Health Alert Updates


Health Alert Updates

Leptospirosis and Canine Influenza

There has been an uptick in incidences of both Leptospirosis and Canine Influenza in the Houston area. Please be sure to ask about whether or not your dog is protected. We will add more information here as it becomes available from the appropriate authorities.

Monkeypox and Pets

Veterinary Health Advisory Network (VHAN)

July 15, 2022

 Harris County Public Health (HCPH)

Monkeypox Guidance for Veterinarians and Veterinary Clinics

 

Key Takeaways:

  1. Veterinarians and their staff should stay informed on the ongoing outbreak of human cases of monkeypox.
  2. Veterinarians should consider all mammals susceptible to monkeypox and be aware that it may spread between animals, and between humans and animals, via direct contact, respiratory droplets, and indirect contact with contaminated materials or fomites.
  3. Any animal suspected of having contracted monkeypox should be isolated and reported to your local health department immediately.
    1. Within HCPH jurisdiction, please contact the Veterinary Public Health division by calling (281) 999-3191.
  4. Humans who are symptomatic with monkeypox compatible symptoms should avoid direct contact with their pets.
  5. At this time, risk to the general public and animals is low.

 

Background:

Since early this year, cases of monkeypox have been reported from different countries around the world. The first case of monkeypox in the United States was diagnosed in a traveler who returned to Massachusetts from Canada on May 17, 2022. Since then, 1,470 cases of monkeypox/orthopoxvirus have been identified in the U.S. (as of July 14, 2022). The current identification of monkeypox cases in many non-endemic countries that involve patients with no direct travel history to an area with endemic monkeypox, suggests person-to-person community spread.

Transmission:

The most significant risk factors associated with human-to-human transmission of Monkeypox virus include close contact, sustained skin-to-skin contact including sexual contact, with a person with monkeypox or contact with contaminated fomites (e.g., shared linens).

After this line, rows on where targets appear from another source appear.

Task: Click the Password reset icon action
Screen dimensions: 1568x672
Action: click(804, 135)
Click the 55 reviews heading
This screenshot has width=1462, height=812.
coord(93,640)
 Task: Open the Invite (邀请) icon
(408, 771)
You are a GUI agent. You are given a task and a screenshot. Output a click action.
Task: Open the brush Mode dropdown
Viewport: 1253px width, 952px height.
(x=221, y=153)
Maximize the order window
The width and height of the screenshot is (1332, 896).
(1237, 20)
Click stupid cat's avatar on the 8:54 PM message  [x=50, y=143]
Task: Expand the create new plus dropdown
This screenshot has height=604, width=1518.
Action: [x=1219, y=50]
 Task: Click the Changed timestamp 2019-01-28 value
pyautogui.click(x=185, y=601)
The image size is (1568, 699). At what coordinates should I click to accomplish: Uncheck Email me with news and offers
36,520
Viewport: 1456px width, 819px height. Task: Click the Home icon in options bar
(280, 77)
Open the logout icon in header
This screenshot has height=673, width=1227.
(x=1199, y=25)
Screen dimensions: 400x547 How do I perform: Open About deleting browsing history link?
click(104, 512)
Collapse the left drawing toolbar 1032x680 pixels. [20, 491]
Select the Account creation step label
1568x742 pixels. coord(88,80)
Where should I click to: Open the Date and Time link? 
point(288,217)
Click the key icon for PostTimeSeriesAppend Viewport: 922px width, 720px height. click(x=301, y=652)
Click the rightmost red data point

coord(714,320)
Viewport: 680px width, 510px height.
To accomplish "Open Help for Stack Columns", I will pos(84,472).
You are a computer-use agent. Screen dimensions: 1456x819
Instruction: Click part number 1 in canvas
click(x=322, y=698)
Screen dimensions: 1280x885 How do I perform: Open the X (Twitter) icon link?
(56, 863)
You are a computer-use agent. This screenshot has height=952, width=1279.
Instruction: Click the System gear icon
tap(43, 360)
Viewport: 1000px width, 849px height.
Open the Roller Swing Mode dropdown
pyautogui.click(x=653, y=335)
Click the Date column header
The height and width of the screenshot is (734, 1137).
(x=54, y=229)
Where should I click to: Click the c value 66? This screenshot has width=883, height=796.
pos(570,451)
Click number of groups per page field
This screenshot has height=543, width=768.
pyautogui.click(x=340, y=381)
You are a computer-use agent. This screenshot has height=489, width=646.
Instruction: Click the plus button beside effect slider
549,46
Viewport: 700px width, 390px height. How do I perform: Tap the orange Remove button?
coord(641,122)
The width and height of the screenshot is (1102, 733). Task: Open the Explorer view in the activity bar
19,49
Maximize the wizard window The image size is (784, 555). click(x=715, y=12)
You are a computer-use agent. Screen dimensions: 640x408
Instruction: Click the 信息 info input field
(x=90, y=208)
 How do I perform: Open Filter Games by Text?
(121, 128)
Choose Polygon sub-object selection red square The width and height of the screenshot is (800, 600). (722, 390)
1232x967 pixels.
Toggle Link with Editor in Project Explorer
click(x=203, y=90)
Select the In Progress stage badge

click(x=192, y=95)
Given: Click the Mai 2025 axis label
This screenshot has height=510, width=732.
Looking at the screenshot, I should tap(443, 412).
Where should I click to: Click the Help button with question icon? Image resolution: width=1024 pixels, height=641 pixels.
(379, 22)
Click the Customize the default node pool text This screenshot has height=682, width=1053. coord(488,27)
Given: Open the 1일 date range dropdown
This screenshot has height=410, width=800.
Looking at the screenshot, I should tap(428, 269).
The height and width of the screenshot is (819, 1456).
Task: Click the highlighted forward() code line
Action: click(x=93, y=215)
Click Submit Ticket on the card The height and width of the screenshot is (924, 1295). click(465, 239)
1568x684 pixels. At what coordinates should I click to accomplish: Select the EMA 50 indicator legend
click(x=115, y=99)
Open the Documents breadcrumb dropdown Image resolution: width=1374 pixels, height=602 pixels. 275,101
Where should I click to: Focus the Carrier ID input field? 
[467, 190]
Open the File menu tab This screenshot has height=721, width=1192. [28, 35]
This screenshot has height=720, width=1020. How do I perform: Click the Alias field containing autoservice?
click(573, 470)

The route of transmission in animals is less understood. The virus can be spread from animals to humans through bites or scratches, eating infected animal tissues, direct contact with body fluids or skin lesions, and indirect contact with contaminated materials such as bedding. The complete range of animal species that are susceptible to monkeypox virus is still not known.

Symptoms:

In humans, symptoms include fever, chills, headache, myalgia, lymphadenopathy, and lethargy followed by a bumpy or blister-like rash.

Symptoms vary between animal species and may include lethargy, decreased appetite, fever, cough, crusting or clouding of the eyes, swelling in the front and hind limbs, and a bumpy or blister-like rash.

 

Recommendations for Veterinary Clinics:

  1. If an animal has symptoms of monkeypox and was exposed to another animal or human with monkeypox:
    1. Contact your local health department immediately.
      1. In HCPH jurisdiction, please contact Veterinary Public Health.
    2. Do not have the owner bring their pet into the clinic, if possible.
    3. Advise the owner to isolate their pet at home.
    4. Advise the owner to NOT release the pet into the wild or take it to a shelter.

 

Recommendations for Pet Owners:

  1. Individuals who are symptomatic with monkeypox compatible symptoms should avoid direct contact with their pets
  2. If you believe your pet has monkeypox:
    1. Contact your local health department immediately.
      1. In HCPH jurisdiction, please contact Veterinary Public Health.
    2. Isolate the animal away from all people and other animals in the household.
    3. Use precautions such as gloves and a mask when taking care of your pet and wash hands with warm water and soap after interactions.
    4. Disinfect all bedding and objects the pet came in contact with using a disinfectant labeled for such use.
    5. Contact your veterinarian to discuss any medical care for the pet. Do not take your pet to a veterinary clinic or hospital without calling to discuss the situation.
    6. Do not surrender the animal to an animal shelter.
    7. Do not release the pet into the wild.